Four hundred thousand citizens came to one spot with nary a mishap. The soldiers on foot had no need to mark the route, none had need to go before the crowds with bayonettes to make way. Words of peace contained this multitude, it fell into line at the sight of an ear of corn presented to it rather than a musket.
Even a breezy reading of this account reveals that the new foundation was not close to drying.
How do celebrate with the threat of force lingering? We know of the many imprisonments and beheadings in general, but even here, “Lady Liberty” holds a club. Brutus kills his sons. The chariot has daggers in the front, and so on. I have some sympathy . . . the only way to completely turn your country 180 degrees is by wrenching the wheel and holding on for dear life. The question, remains, however . . . how much can you celebrate when you have the sword of Damocles hanging over your head?
A big difference exists between saying, “Everybody dance now!” and, “Everybody dance now.”
No particular rhyme or reason exists for how the festival looks and proceeds. Certain decisions will have to be arbitrary on some level of course. Perhaps we understand, for example, that “democratic horses” would move “ploddingly” at a “steady” pace. But what if the choreographer had the horses hold their heads high and gallop down the causeway to show the “energy of liberty”? Would that have been “democratic”. . . or “aristocratic?”
Many such confusions and differences in perception led to imprisonments and even death during the Reign of Terror.
Ultimately Azouf argues that the festivals served not as an emblem of the Revolution’s success but it’s failure.
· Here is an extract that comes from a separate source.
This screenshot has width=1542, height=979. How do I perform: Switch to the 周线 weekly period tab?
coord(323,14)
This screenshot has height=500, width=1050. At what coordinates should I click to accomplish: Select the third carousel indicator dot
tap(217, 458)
One cannot invent out of thin air an embodiment of abstract ideals and expect everyone to go along with it. Azouf herself comments that the revolution in general, and the festivals in particular, represented France’s attempt to reject the entirety of their history–tantamount to rejection of their very selves. No one can sustain such efforts for long.
And yet . . . while the king eventually came back to France it did not take long to banish him again. The cultural victory of the French Revolution’s de-sacralization campaign (which, as Azouf points out, involved “sacralizing” different values) took a long time, but France’s subsequent history shows that the revolutionaries won the political battle.
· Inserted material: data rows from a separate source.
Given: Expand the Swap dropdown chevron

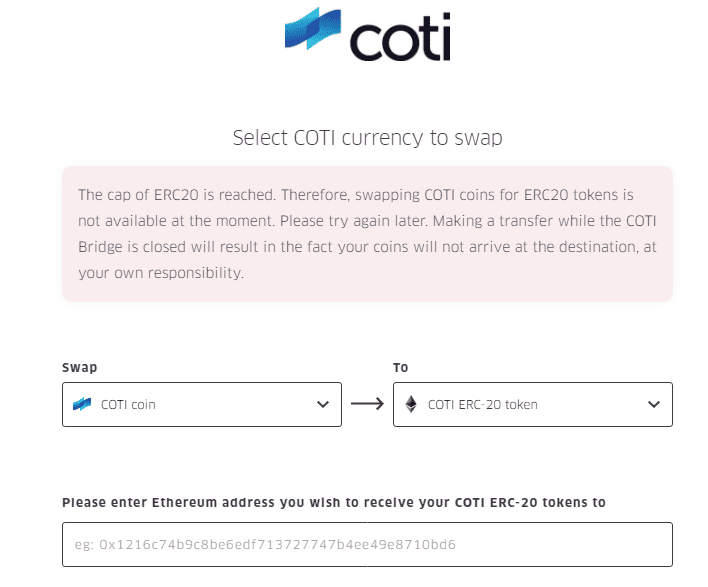Looking at the screenshot, I should click(x=323, y=404).
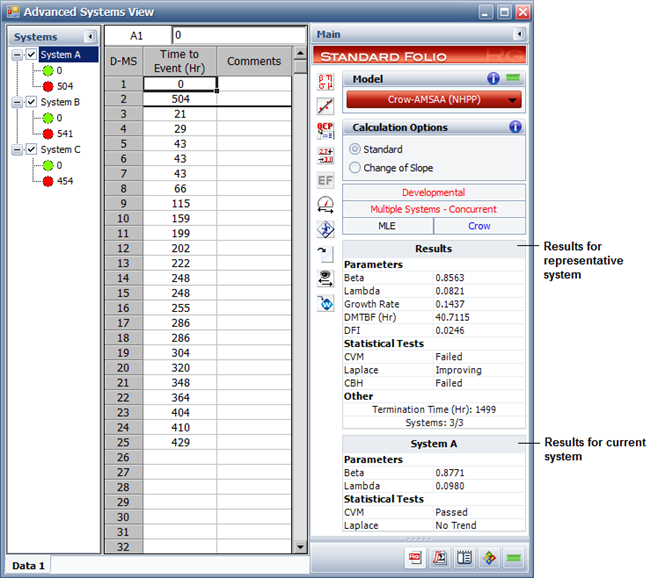This screenshot has width=650, height=578.
Task: Open the Plot icon in control panel
Action: tap(325, 105)
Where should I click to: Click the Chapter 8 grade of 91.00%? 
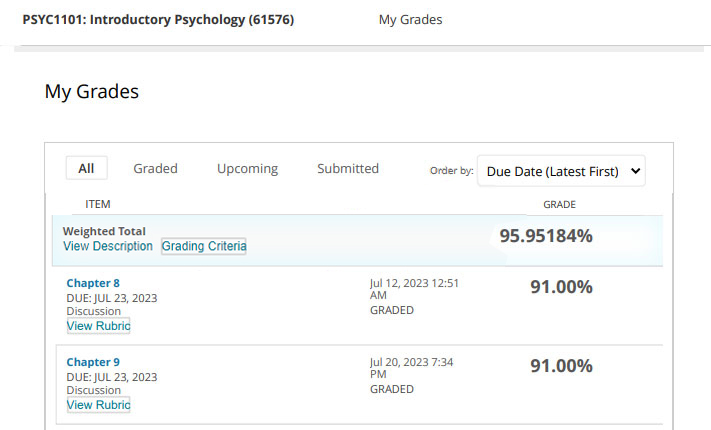pyautogui.click(x=561, y=287)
We too have a similar inheritance as the French, having undergone our own radical break from the past at much the same time. We in time developed some national festivals (the World Series, the Super Bowl, the 4th of July, Thanksgiving, etc.). Time will tell whether or not this age of atomized individualism will wash those away. If so, Azouf’s work testifies to the fact that at our core we need such celebrations, and even atomized individuals will find a way to create new festivals.